What you are asked to do
Copy out, word for word, the lines of the material below from its first line through the line that contains "RESEARCH (350, 182)", including both of those lines.

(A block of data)
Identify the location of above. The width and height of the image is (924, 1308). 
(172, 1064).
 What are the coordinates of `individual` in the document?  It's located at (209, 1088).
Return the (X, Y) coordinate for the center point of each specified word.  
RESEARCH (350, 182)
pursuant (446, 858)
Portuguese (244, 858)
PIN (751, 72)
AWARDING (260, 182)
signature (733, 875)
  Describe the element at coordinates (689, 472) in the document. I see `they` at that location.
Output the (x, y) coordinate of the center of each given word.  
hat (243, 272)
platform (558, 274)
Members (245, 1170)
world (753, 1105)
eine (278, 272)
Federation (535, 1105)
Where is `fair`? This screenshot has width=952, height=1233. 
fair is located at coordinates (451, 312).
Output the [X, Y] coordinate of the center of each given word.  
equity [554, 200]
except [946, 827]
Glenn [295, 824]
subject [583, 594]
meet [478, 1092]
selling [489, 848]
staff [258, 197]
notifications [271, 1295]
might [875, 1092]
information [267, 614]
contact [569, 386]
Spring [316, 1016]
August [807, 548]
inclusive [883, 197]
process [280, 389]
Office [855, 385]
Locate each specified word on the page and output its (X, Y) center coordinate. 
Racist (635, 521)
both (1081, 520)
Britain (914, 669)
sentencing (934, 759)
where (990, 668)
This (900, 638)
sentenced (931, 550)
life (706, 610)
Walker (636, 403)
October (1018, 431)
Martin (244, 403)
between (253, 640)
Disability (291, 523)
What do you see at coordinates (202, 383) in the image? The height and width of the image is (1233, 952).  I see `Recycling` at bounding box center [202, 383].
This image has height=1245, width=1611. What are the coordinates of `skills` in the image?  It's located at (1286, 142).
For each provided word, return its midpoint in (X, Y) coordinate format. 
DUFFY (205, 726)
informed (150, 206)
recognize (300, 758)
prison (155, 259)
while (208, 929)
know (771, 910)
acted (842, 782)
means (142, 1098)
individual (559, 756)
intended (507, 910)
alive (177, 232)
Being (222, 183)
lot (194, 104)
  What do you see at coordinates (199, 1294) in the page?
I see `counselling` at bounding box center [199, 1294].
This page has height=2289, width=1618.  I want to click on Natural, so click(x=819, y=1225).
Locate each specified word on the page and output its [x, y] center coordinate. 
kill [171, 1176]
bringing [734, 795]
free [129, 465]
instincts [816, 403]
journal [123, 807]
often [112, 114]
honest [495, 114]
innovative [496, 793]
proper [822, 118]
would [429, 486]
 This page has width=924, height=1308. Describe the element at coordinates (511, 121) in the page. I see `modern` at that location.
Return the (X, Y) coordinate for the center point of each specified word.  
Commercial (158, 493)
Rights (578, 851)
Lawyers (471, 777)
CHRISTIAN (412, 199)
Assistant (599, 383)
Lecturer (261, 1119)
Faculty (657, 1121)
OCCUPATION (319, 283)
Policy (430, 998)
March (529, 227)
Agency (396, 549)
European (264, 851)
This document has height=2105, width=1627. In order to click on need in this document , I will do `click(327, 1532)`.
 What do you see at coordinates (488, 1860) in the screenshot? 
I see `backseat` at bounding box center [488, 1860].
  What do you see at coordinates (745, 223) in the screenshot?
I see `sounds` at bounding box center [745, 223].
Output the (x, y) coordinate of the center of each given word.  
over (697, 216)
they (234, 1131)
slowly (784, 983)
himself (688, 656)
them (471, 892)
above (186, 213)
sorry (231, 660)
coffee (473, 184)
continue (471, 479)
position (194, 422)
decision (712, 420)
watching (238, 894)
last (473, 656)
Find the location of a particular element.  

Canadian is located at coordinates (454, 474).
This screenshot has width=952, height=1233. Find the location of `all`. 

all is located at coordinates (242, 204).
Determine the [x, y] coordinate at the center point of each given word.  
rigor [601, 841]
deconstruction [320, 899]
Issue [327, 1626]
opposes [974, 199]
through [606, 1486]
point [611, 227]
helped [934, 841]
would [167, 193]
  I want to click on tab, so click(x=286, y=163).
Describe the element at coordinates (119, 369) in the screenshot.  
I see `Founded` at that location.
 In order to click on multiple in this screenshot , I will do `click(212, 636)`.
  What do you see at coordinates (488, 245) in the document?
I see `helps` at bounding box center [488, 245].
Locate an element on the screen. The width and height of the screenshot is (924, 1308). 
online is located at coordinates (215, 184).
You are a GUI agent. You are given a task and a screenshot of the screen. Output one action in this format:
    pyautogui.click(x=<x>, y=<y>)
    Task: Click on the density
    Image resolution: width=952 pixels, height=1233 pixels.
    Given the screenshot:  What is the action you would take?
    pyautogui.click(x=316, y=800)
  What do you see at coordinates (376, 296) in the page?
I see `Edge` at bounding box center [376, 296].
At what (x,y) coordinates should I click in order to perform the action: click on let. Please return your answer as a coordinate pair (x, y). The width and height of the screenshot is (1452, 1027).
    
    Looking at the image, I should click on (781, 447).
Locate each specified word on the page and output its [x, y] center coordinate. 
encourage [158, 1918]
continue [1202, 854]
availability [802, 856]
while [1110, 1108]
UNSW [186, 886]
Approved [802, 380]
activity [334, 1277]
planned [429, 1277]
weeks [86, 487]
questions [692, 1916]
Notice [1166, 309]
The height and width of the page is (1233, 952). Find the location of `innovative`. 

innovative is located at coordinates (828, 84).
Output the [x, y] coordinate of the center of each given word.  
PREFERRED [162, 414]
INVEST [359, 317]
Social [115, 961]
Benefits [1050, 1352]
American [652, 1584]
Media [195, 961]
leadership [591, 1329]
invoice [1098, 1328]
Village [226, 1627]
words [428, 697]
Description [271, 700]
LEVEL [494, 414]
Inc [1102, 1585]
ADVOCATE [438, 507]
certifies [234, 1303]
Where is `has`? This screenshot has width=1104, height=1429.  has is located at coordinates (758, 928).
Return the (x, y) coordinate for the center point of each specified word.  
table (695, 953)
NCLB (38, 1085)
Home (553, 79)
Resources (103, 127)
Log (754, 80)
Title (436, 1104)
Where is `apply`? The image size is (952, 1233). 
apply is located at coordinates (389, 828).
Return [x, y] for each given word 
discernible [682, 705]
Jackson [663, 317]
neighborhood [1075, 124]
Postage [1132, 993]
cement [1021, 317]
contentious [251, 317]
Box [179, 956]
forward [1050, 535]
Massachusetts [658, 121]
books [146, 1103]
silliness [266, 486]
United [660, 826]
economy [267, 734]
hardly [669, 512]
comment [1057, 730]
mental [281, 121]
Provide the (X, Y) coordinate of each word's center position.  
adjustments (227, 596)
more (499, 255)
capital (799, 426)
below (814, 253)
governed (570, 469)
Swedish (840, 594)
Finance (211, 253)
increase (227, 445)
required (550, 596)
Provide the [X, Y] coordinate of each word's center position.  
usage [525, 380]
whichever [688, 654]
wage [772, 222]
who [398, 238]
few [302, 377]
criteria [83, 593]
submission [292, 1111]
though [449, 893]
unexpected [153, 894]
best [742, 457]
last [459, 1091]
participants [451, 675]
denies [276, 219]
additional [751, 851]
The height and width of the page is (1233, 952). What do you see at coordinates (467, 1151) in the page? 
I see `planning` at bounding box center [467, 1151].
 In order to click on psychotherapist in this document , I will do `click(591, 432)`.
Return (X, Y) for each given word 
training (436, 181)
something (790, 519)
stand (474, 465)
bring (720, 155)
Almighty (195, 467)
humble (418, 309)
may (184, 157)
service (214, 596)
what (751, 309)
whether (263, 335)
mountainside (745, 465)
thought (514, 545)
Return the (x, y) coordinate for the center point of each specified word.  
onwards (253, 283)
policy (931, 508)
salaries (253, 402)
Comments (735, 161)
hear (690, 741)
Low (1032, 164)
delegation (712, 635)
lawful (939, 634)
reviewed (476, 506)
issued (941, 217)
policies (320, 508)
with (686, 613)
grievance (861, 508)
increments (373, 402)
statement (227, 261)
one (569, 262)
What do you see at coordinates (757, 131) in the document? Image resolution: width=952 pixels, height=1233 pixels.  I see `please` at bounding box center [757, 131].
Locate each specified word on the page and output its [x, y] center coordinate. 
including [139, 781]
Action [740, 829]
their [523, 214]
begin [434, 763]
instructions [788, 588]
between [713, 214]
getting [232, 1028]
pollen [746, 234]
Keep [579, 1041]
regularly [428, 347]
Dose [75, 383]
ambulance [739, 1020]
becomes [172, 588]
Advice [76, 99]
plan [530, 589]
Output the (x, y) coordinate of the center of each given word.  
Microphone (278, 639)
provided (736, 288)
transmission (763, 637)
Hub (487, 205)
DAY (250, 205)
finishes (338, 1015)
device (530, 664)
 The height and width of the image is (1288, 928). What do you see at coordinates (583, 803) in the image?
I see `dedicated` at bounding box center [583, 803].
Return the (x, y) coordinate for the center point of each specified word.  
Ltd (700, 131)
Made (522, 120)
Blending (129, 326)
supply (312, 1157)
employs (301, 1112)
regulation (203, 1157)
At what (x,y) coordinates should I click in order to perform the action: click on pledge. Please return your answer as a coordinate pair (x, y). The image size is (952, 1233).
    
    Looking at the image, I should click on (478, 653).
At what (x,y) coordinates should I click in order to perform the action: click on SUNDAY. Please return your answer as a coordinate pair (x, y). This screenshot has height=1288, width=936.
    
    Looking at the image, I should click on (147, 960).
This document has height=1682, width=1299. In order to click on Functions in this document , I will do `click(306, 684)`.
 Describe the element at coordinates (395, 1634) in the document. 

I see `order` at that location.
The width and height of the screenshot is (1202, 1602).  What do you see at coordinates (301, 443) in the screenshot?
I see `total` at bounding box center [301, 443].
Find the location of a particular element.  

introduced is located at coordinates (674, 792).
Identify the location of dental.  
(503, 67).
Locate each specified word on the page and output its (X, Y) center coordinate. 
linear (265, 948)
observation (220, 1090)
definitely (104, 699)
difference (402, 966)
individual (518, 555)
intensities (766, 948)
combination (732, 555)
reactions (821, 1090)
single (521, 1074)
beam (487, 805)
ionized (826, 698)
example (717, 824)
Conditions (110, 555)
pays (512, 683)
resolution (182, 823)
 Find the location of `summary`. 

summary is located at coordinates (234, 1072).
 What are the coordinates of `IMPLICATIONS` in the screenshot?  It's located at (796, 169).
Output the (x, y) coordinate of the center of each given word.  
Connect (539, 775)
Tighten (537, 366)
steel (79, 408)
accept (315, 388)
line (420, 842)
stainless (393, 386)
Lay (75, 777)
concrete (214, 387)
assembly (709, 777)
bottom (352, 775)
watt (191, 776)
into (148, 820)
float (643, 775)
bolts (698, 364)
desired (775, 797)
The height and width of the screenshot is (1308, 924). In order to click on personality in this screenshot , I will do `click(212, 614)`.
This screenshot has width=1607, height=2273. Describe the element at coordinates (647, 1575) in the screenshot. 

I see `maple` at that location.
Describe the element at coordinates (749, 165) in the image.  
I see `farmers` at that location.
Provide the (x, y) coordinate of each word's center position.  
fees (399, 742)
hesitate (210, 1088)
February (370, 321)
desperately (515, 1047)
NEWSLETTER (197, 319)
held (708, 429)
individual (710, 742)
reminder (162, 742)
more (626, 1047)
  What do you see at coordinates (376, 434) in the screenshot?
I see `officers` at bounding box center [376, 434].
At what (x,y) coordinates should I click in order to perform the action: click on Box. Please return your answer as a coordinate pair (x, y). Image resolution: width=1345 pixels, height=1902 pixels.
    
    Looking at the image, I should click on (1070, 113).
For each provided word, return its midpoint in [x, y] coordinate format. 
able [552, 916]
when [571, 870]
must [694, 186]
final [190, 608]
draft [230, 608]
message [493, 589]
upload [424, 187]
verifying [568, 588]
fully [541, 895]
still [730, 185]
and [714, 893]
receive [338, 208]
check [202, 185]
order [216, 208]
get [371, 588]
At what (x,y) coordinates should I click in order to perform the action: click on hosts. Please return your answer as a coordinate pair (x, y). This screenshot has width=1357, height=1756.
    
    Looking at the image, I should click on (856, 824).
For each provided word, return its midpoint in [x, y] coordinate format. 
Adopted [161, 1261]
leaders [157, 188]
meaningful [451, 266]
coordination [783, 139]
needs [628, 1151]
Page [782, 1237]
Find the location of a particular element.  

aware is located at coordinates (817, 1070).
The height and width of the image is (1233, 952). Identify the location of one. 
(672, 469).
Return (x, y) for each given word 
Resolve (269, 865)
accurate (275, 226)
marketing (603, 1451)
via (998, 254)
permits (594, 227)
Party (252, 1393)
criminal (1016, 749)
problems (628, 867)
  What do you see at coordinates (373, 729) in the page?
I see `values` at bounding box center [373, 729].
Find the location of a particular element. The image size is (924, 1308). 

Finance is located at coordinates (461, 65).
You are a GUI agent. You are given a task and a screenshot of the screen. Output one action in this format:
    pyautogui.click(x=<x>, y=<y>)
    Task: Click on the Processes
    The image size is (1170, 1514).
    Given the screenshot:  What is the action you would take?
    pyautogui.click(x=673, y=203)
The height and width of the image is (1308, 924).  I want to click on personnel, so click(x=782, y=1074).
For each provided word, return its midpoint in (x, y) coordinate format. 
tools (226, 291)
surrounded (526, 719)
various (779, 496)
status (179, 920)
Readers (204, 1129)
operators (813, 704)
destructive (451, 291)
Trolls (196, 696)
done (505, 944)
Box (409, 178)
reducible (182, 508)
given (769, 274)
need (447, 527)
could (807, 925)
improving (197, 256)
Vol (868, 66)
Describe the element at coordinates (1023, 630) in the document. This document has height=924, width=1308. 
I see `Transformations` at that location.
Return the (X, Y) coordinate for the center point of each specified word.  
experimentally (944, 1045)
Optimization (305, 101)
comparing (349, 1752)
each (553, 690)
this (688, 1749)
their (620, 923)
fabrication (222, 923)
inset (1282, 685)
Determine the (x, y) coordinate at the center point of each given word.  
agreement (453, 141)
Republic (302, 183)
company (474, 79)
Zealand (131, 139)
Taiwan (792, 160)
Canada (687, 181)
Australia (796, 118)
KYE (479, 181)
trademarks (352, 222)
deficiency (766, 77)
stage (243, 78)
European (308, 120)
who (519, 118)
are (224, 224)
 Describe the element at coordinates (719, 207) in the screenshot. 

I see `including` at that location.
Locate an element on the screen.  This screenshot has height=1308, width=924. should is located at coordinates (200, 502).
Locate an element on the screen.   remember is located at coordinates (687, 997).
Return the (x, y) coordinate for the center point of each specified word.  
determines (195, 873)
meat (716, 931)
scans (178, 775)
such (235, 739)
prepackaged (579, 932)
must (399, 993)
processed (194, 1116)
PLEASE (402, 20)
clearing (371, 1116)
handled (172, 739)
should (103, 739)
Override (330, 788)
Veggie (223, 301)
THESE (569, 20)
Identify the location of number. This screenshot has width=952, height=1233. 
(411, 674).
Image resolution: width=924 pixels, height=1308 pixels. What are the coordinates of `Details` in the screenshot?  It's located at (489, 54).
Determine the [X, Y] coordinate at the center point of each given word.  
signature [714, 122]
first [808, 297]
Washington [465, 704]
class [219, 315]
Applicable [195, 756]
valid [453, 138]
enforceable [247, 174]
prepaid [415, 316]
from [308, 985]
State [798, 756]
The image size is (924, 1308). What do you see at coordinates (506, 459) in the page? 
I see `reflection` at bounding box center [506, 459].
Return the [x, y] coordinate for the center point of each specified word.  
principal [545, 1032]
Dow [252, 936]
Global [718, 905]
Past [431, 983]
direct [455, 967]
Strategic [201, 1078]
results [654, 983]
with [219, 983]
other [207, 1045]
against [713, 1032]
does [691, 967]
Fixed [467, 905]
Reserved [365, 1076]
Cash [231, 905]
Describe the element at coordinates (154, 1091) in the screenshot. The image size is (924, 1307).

Task output
Identify the location of above. The width and height of the image is (924, 1308). 
(172, 1064).
 What are the coordinates of `individual` in the document?  It's located at (209, 1088).
Return the (X, Y) coordinate for the center point of each specified word.  
RESEARCH (350, 182)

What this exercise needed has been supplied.